Airbus, Dassault Jointly Awarded Two-Year SCAF / FCAS Architecture Study

(Source: Defense-Aerospace.com; posted Feb. 04, 2019)

By Giovanni de Briganti

The French and German defense ministers, Florence Parly and Ursula von der Leyen, will meet in Paris on Wednesday to witness the signature of an LOI between Safran and MTU Aero Engines and to announce the Jan. 31 award of the FCAS architecture contract. (FR MoD photo)

PARIS --- France and Germany on Jan. 31 awarded a two-year, 65-million euro contract to Airbus Defence and Space and Dassault Aviation to define the general architecture, and the industrial organization, of their next-generation combat aircraft, according to senior French officials.

The contract kicks off work on the future combat air system (formerly known as FCAS and now called Next-Generation Weapon System) was awarded by France’s defense procurement agency, DGA, acting on behalf of both governments, to Airbus and Dassault as co-contractors. Its 65-million euro cost is split equally between both countries.

The award will be officially announced on Wednesday Feb. 6 in Gennevilliers, near Paris, when French Armed Forces Minister Florence Parly and her German counterpart, Ursula von der Leyen, will together visit a Safran plant and witness the signing of a Letter of Intent between Safran and MTU Aero Engines on the SCAF program.
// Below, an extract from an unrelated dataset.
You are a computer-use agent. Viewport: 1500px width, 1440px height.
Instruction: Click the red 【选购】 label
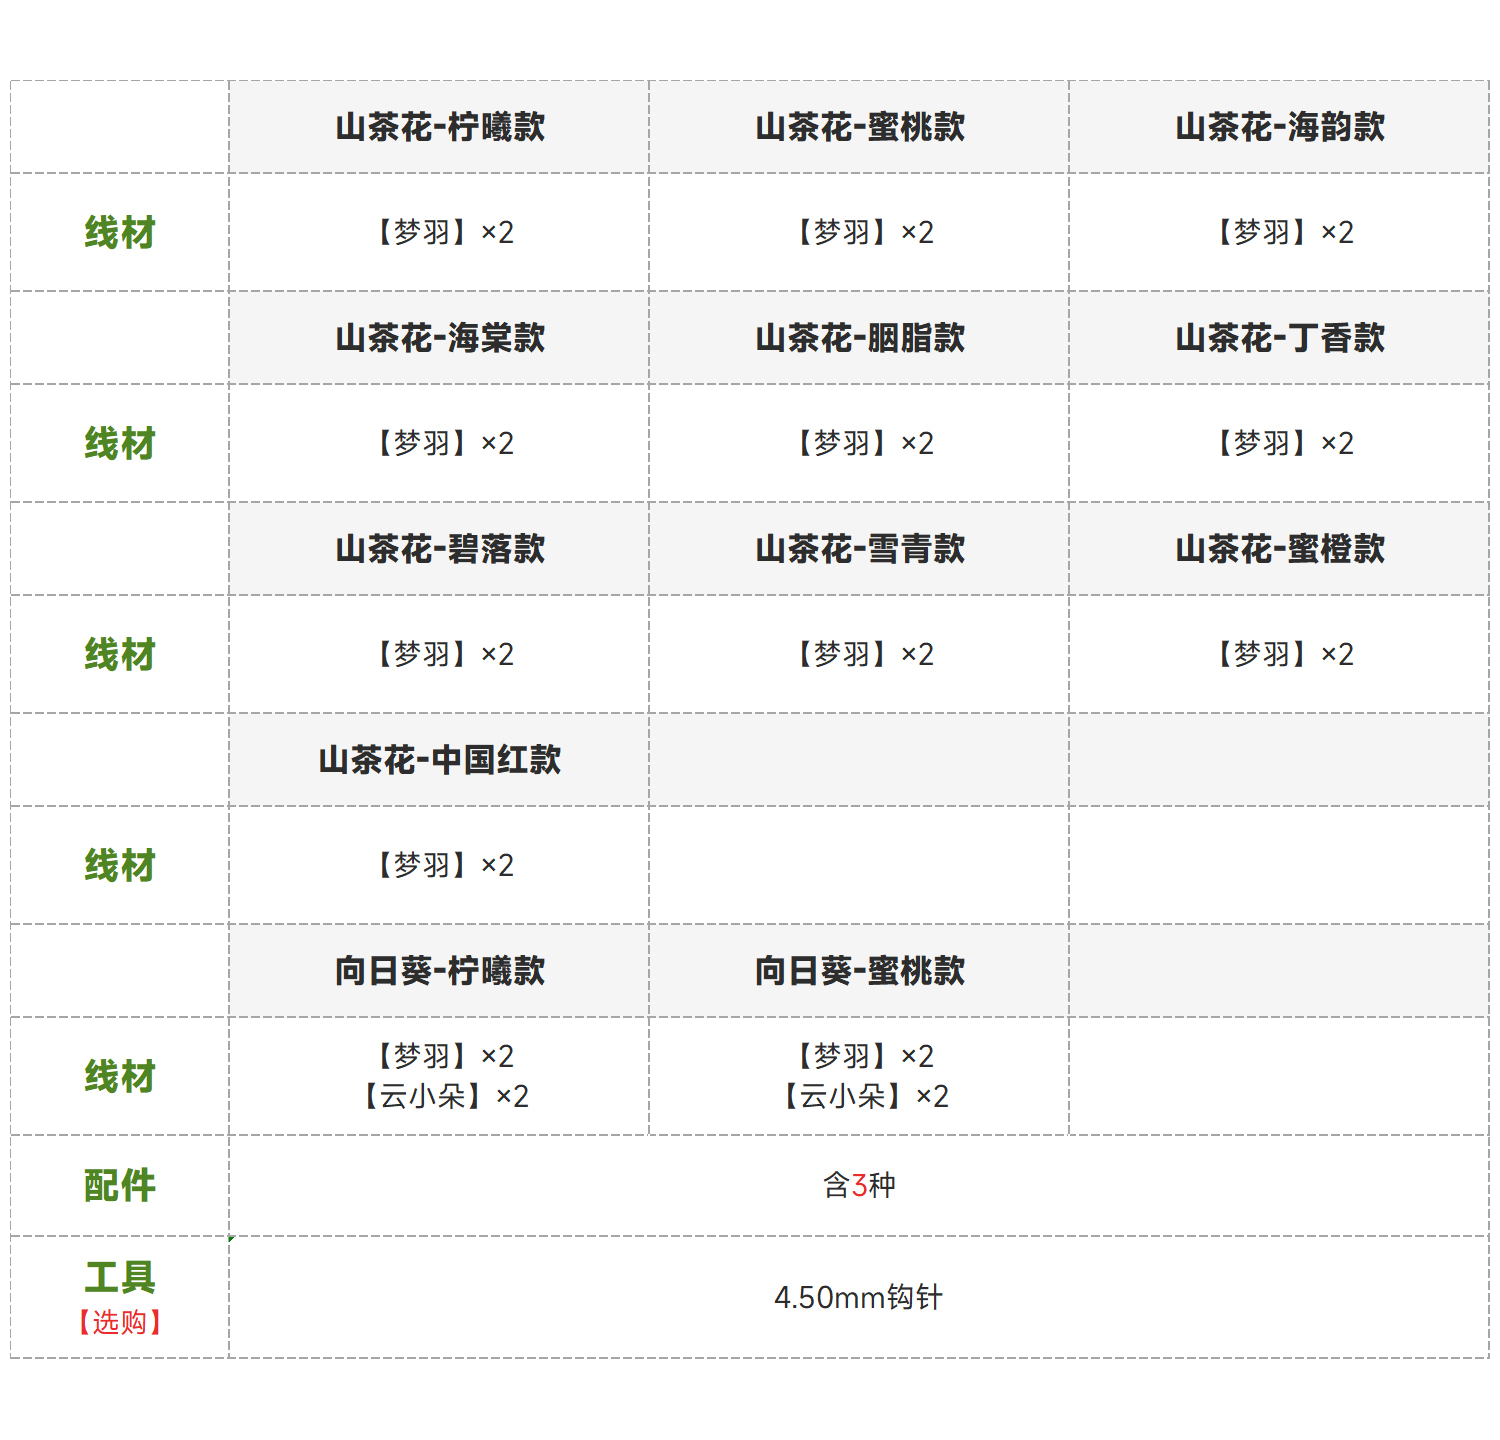[120, 1323]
The ministers will also visit the PFX research center where Safran is developing high-technology blades for advanced turbines.

No-one was available to comment at the German defense ministry. Dassault Aviation referred work-share enquiries to the armed forces ministry, while a spokesman for Airbus Defence and Space said that “at the Minister's meeting at the end of November, both countries communicated that Airbus and Dassault are ‘nominated primes,’" and denied that anything had changed since.
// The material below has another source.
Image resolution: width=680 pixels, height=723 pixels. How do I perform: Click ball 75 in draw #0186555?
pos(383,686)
In fact, their co-contractor status is limited to the architecture study, and does not modify the leadership roles: France will lead the New-Generation Fighter project as well as the Next-Generation Weapon System of which it is a component, with Dassault as industrial leader and Airbus as junior partner.

Airbus will be responsible for the Future Combat Air System, which will integrate the NGWS with other interconnected aviation and space assets.

In exchange, Germany will lead the European MALE drone project and the Maritime Patrol Systems 2030 (both with Airbus as industry lead) and the bilateral Future Ground Combat System, with Rheinmetall or KNDS as industry lead, and which will ultimately replace both Germany’s Leopard 2 and France’s Leclerc main battle tanks.

The Jan. 31 architecture study officially kicks off the bilateral project, which was first agreed by French President Emmanuel Macron and German Chancellor Angela Merkel in July 2017, and subsequently firmed up by an MoU between their two defense ministers, and another one between Airbus and Dassault, both signed at the Berlin Air Show in April 2018.

In November, the two ministers met again in Paris to lay the ground-work for the Jan. 31 contract.

The next step, scheduled for the Paris Air Show in June, will be the award of contracts to Dassault and Safran to design and build technology demonstrators for the NGF and its engine.

General architecture

Since the program was confirmed in April, the general architecture has not changed very much: Dassault, with Airbus D&S as its junior partner, will lead the Next Generation Weapon System program and its main component, the New-Generation Fighter (NGF) which it will also develop, together with its immediate support environment comprising unmanned wingmen, legacy fighters like Rafale-X and Eurofighter, tankers and AEW&C aircraft.

France will also lead the development of the New Generation Fighter’s engines, which will be led by Safran Military Engines with Germany’s MTU Aero Engines as a junior partner.

Airbus DS, on the other hand, will take the lead for the network of sensors and systems into which NGWS will be integrated – the former Future Combat Air System - and which is envisioned as integrated network of space-based assets, manned and unmanned aircraft, missiles and other ISR and EW assets to manage the aerospace war.

Much remains to be decided, however, in terms of which assets will be combined into NGWS and FCAS; the definition of their missions and thus their technical requirements, as well as who will design and produce them. These systems range from missiles to satellites to ground-based radars to other sensors, the elaboration of tactical and strategic orders of battle, and fusing them into a common operational picture. This aspect of the development work will also be led by Airbus.

Hopefully, this will also include an overhaul of the project's nomenclature, which is unwieldy and allows neither clear understanding nor clear communication of a complex subject.

Taking a leaf from the American book and calling it the Euro X-45, to name but one, would be a relief.